Près de 80% des pauvres dans le monde, soit près de 900 millions de personnes, sont en plus directement exposés à des aléas climatiques renforcés par le réchauffement de la planète, un « double fardeau », alerte l’ONU vendredi. Canicule, sécheresses, inondations…
« Personne n’est épargné par les impacts de plus en plus forts et fréquents du changement climatique (…), mais les plus pauvres d’entre nous sont le plus durement touchés », commente Haoliang Xu, directeur par intérim du Programme des Nations unies pour le développement (PNUD). Le PNUD et le centre de recherche Initiative d’Oxford sur la pauvreté et le développement humain (OPHI) publient chaque année l’Indice mondial de pauvreté multidimensionnelle, qui brasse désormais des données de 109 pays où vivent 6,3 milliards de personnes. Selon leurs conclusions, 1,1 milliard de personnes vivaient en 2024 dans une pauvreté multidimensionnelle « aiguë », dont la moitié sont des mineurs. Un chiffre similaire à celui de l’année précédente.

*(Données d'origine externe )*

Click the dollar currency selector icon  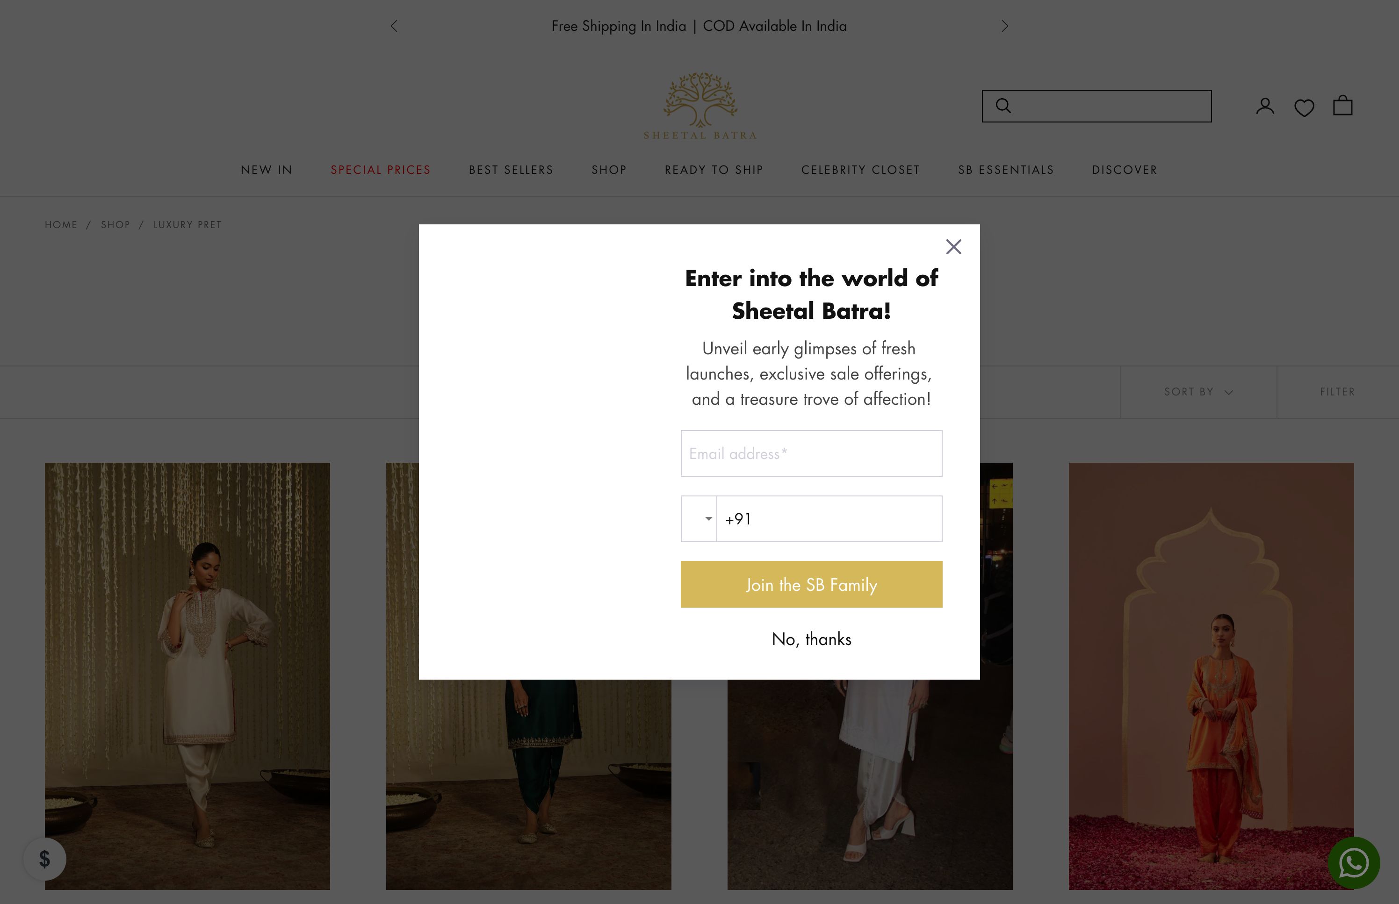45,859
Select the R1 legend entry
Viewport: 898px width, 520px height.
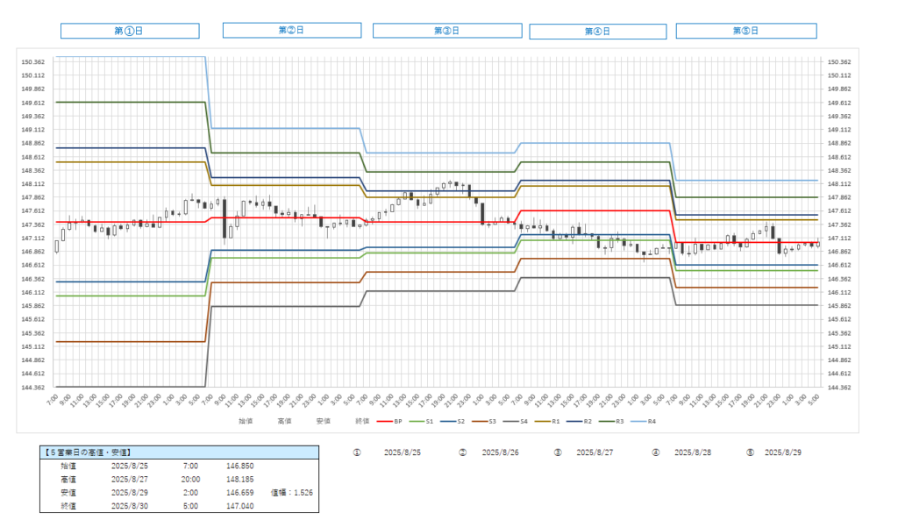point(550,421)
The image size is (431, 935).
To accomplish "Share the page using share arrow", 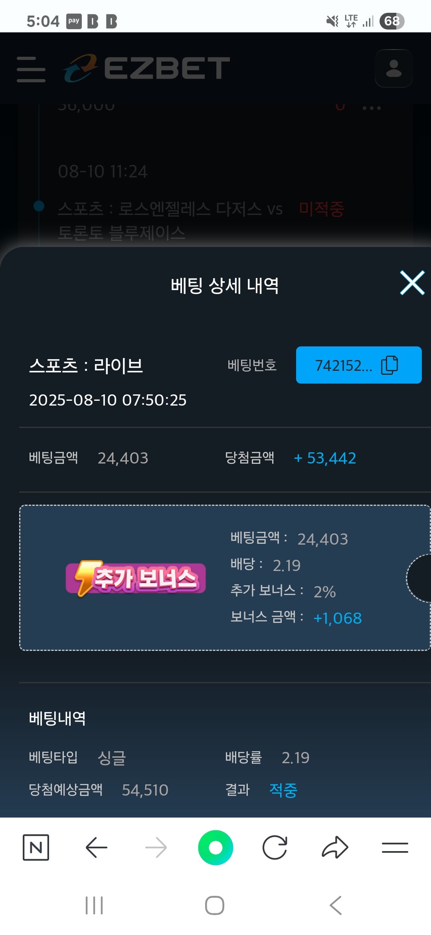I will tap(335, 847).
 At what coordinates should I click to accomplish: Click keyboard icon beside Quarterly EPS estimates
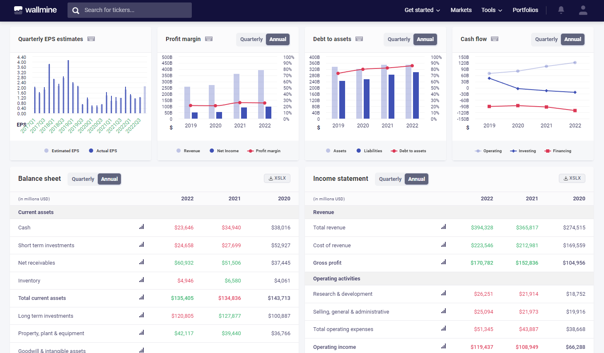pyautogui.click(x=91, y=39)
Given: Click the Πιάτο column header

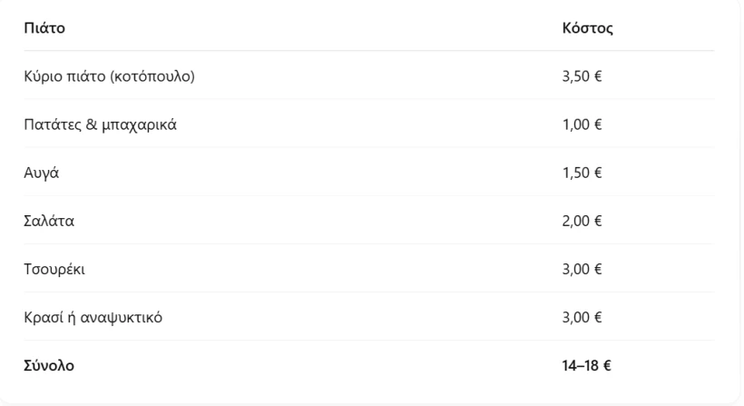Looking at the screenshot, I should pos(44,28).
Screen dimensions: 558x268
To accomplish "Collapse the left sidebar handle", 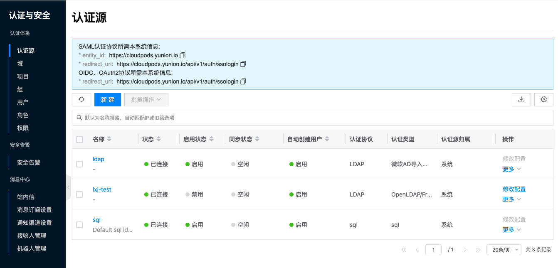I will (x=68, y=187).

Deux régions sont particulièrement touchées: l’Afrique sub-saharienne (565 millions de pauvres) et l’Asie du Sud (390 millions), en outre très vulnérables aux impacts du changement climatique. Résultat, 78,8% de ces populations pauvres (887 millions de personnes) sont exposés directement à au moins une de ces menaces, la chaleur extrême arrivant en tête (608 millions), devant la pollution (577), les inondations (465) et la sécheresse (207). 651 millions sont exposés à au moins deux des risques, 309 millions à trois ou quatre risques, et 11 millions de pauvres ont même déjà subi les quatre en une seule année. « La concomitance de la pauvreté et des aléas climatiques est clairement un problème mondial », insiste le rapport. Inversement, la multiplication des événements climatiques extrêmes menace les progrès de développement. L’Asie du Sud a prouvé son « succès » en matière de lutte contre la pauvreté, mais 99,1 % de sa population pauvre est exposée à au moins un aléa climatique. La région « doit une fois encore tracer un nouveau chemin, en équilibrant réduction déterminée de la pauvreté et action climatique innovante ». Alors que le climat s’est déjà réchauffé d’environ 1,4 °C par rapport au XIXe siècle, la situation risque de s’aggraver et les projections disent, par exemple, que les pays les plus pauvres aujourd’hui sont ceux qui seront le plus frappés par l’augmentation des températures. « Face à ces pressions qui se chevauchent, il faut donner la priorité à la fois aux populations et à la planète, et surtout passer de la description à l’action rapide », plaide le rapport, qui ajoute : « Aligner réduction de la pauvreté, baisse des émissions [de gaz à effet de serre], adaptation aux impacts et restauration des écosystèmes permet l’émergence et le développement de communautés résilientes, sans laisser personne au bord de la route, en particulier ceux en première ligne dans un monde qui se réchauffe. »
R. I.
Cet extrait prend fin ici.